Ao compor a sua famosa Nona Sinfonia, por exemplo, reconhecida como o Hino à Humanidade, Beethoven já estava completamente surdo. Também estava assim quando compôs suas sonatas mais pungentes: a opus 106, 110 e 111, a derradeira peça que ele compôs, depois da qual fechou para sempre a tampa de seu piano para recolher-se ao descanso justo que merecia.
Eu sempre acreditei piamente que o silêncio é a expressão mais pura em que podemos nos expressar - paradoxo? talvez; mas o que é o ser humano senão uma sucessão extasiante de paradoxos? Em parelha com o silêncio, creio que a manifestação mais próxima da pureza absoluta a que aspirava Goethe é, exatamente, a música.
Sou também um homem de letras, poeta (um de meus livros de poesia se intitula "Silêncio"), e sei do poder epifânico da palavra escrita, frequentemente numa mudez tonitruante, decalcada em sua veste negra sobre o papel branco, exatamente como as teclas do piano.

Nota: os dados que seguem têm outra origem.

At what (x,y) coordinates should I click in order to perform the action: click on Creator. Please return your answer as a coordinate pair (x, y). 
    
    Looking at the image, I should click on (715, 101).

Sua crônica reverencia e, mais do que isso, honra o Mestre Beethoven, eternizado não apenas por suas notas às vezes percussivas e obstinadas, e por suas pausas enormes (prova de quanto Beethoven amava o silêncio), além de suas melodias e harmonias incomparáveis no universo da música.

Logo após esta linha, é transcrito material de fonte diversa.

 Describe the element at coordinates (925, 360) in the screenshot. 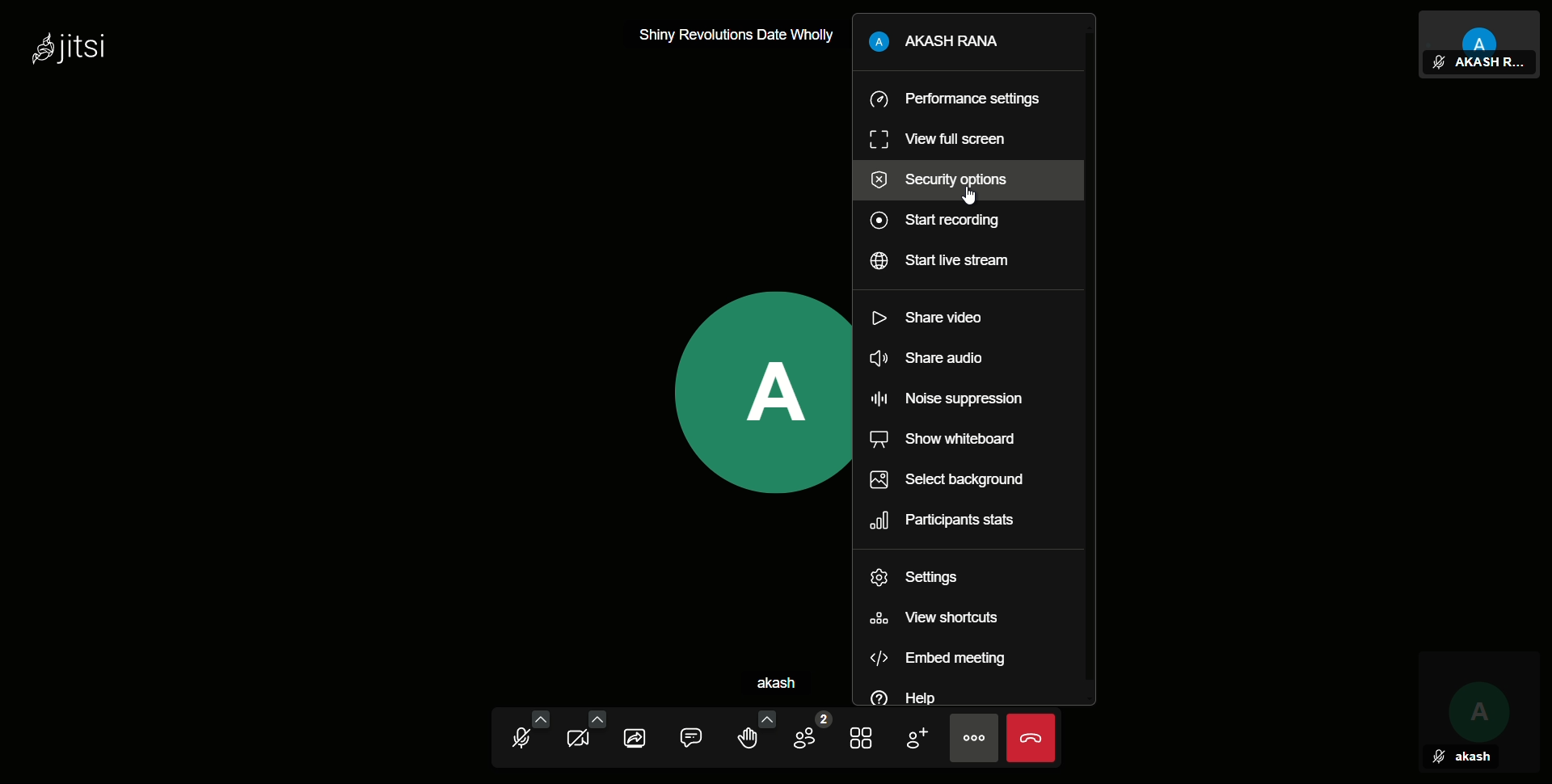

Aqui, você emoldura com ouro parte da minha coleção iconográfica sobre o Mestre, eternizado também nos pensamentos, na filosofia de angústia e triunfo que ele soube unir tão bem (outro paradoxo?), na pedra que respira, como você escreve, soprando uma inspiração fecunda para que nos tornemos, todos e cada um de nós, melhores um pouco a cada dia, mais generosos, esperançosos e completamente certos de que a glória vem sempre, às vezes num andamento lento, adagio, às vezes num allegro ou num presto, mas sempre vem.

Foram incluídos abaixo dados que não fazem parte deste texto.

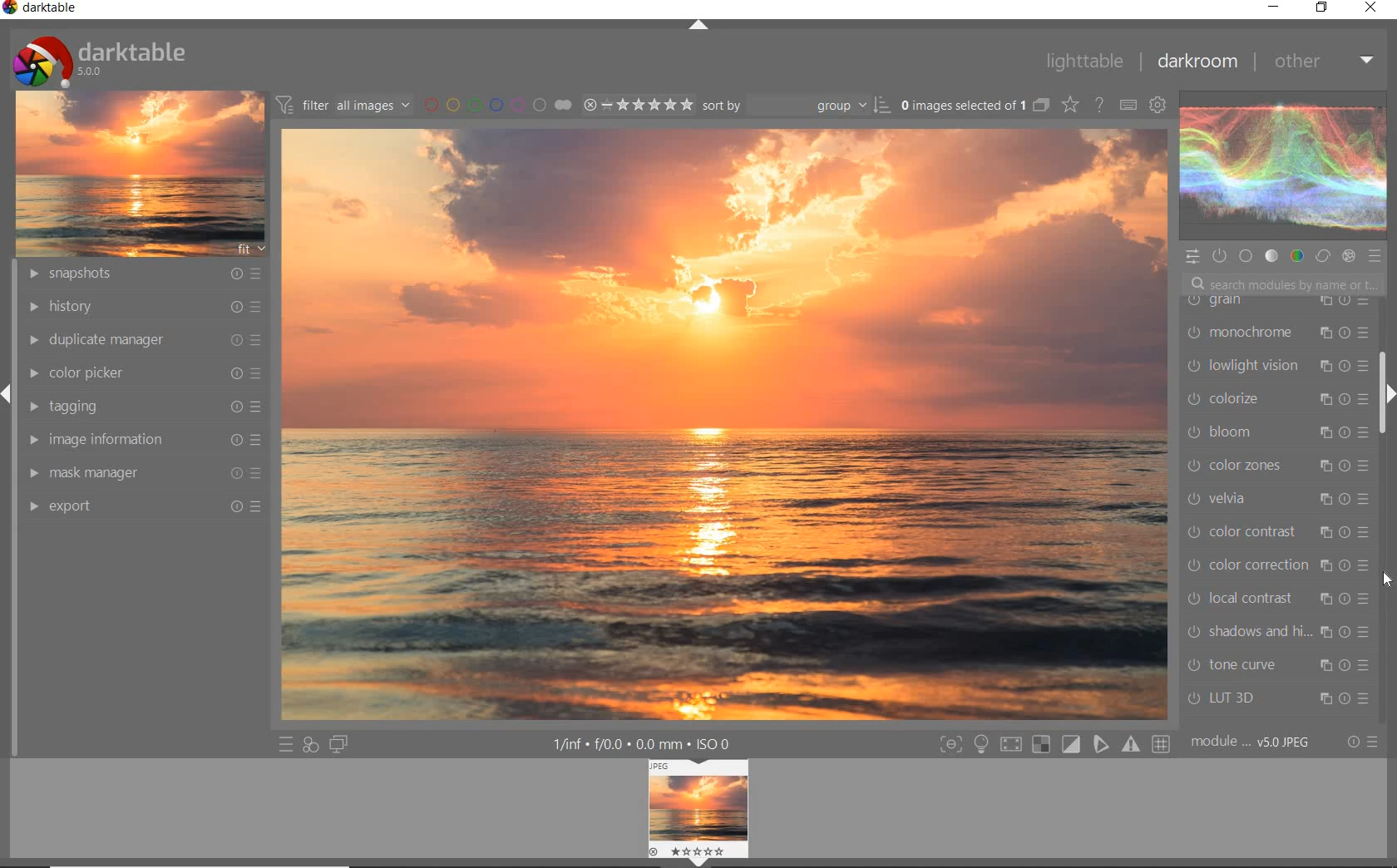  Describe the element at coordinates (1127, 104) in the screenshot. I see `define keyboard shortcut` at that location.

Muito obrigado por entronizar minha coleção de rostos de Beethoven, talhados em pedra, bronze, madeira, tintas, e coroá-la com palavras tão sábias e (paradoxalmente?) silenciosas como o silêncio que acompanha e arquiteta toda atitude de respeito.
Marcelo.
Admirável amigo Maestro Marcelo Caetano,
Recebo suas palavras com profunda emoção e gratidão, pois nelas reconheço não apenas a erudição de quem conhece os labirintos da música e da alma, mas também a grandeza de um coração que escuta, mesmo no silêncio, o que realmente importa.
Sua reflexão sobre Beethoven, esse gênio que transformou o silêncio em matéria-prima de eternidade, é de uma beleza comovente. E o paradoxo que tão sabiamente aponta, entre som e silêncio, fala fundo ao espírito de quem acredita, como nós, que as maiores sinfonias da vida se escrevem, muitas vezes, nas pausas, nos intervalos onde o verbo cala para que ressoe a essência.
Saber que minhas palavras encontraram eco em seu sentir, e puderam, de alguma forma, coroar essa sua admirável coleção iconográfica de Beethoven, é para mim uma honra que não cabe em palavras. Afinal, suas esculturas, quadros, partituras e pensamentos reunidos não apenas preservam uma memória: eles a fazem pulsar, respirar, ensinar.
Obrigado, Maestro, por esta interlocução tão rara e preciosa. Que continuemos a celebrar, com notas, pausas e silêncios, a glória discreta e imortal daqueles que, como Beethoven, nos lembram que a verdadeira música não está apenas no que se ouve, mas sobretudo no que se sente.